Untröstlich bleibend singe ich „Funke-funke-kleiner-Stern...“ und sie schläft ein, bereits am frühen Vormittag. Ich höre mich das Lied weiter singen. In meinem Ohr erklingt der Text, hallt nach, klingt anders, bekommt eine ganz andere Bedeutung - „..oh wie bist du mir so fern.."
Ich schluchze. Schreien kann ich gerade nicht, weil das Häufchen Glück schläft. Ich halte mir eine Hand vor den Mund, um nicht versehentlich doch zu schreien. Die andere wandert zu meinem Herz, das viel zu stark pocht. So stark, dass ich aus einem Impuls hinaus meine, es halten zu müssen. Untröstlich... Untröstlicher.. pocht es wild weiter. Ich schlafe trotzdem ein, untröstlich,  neben meinem getrösteten Kind. Ineinander verschlungen sind wir ein Häufchen. Ein Häufchen Elend.


Wir wachen auf. Ich erfasse mein vorheriges Eingeständnis wieder, das mir  die Kraft nahm und den Schlaf bescherte. Lea bestätigt es: sie will auch jetzt im Bett bleiben und ich soll es auch. Ich weiß, sie kann es nicht verlassen. Ich bleibe ungetröstet, mein Eingeständnis wird zur Erkenntniss...  untröstlich.. hören wir Kinderlieder.

Es wird immer trauriger um uns und in uns.  Ich werde mir immer sicherer in meiner Erkenntnis, ich werde immer ein Stück untröstlicher, und dann nimmt mich eine Traurigkeit ein, die ich nie davor kannte und auch nie danach erfahren werde.

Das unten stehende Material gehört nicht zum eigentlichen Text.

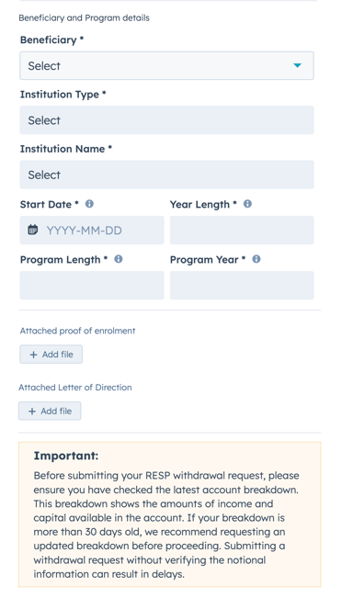The height and width of the screenshot is (598, 342).
Task: Click the Beneficiary Select text
Action: coord(44,66)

Unglaublich, dass ich das zu einem Tag, zu einem Ereigenis sagen kann, der noch Wochen vor ihrem Tod liegt..
Ich beschließe, warum auch immer, das besagte Lied einzuschalten - das, aus Les Miserables, das mit dem traurigen Mädchen auf dem CD-Cover, das eine, was meinen Mann und mich damals eine vorher nicht gekannte Verbundenheit und Liebe erkennen ließ...


Lea hört es zum ersten Mal und will es immer und immer wieder hören. Sie betrachtet dieses traurige Angesicht des Mädchens gefühlte Stunden, auf dem Display meines Handys.  Ich fange an zu weinen, ich schreie sogar kurz, nicht mehr stumm. Sie blickt zu mir, ohne zu erschrecken, ihr trauriger Blick wandert wieder zu dem traurigen Mädchen. Mein Blick wandert zu meinem traurigen Mädchen..


Ich wusste es, Lea wusste es. Lea wusste, dass ich es nun weiß - mein Eingeständnis.  Mann Mann hört die Musik aus dem Schlafzimmer, kommt dazu. Sein Blick wandert von Lea zu dem traurigen Mädchen auf dem Cover und dann zu mir: jetzt weiß er es auch...untröstlich... Sind wir nun zusammen, ein Häufchen Elend, ein Häufchen Glück zu dritt. Das war der traurigste Augenblick meines Lebens.
Unglaublich, dass ich das zu einem Tag, zu einem Ereigenis sagen kann, der noch Wochen vor ihrem Tod liegt..

Die Musik, der Text und Lea, die auf Einmal so anders ist, so groß und reif, die alles zu verstehen scheint und uns zutiefst berührt mit ihrer eigenen Traurigkeit.


"Sie wird gehen müssen" - Wie klar wir das für diese Minuten sahen und zu dritt untröstlich waren – zu dritt ein Häufchen Elend. Ein Häufchen Glück, weil zu dritt.

Unglaublich, dass wir an diesem Sonntag zusammen MIT unserer Tochter, UM unsere Tochter trauerten. Zusammen, um die brutal gestohlene Zukunft trauerten. Zusammen die gemeinsame Vergangenheit betrauerten. Zusammen waren wir ein Häufchen Glück, weil zu dritt. Zusammen waren wir ein Häufchen Elend. Zu dritt waren wir die Elenden - Les Miserables.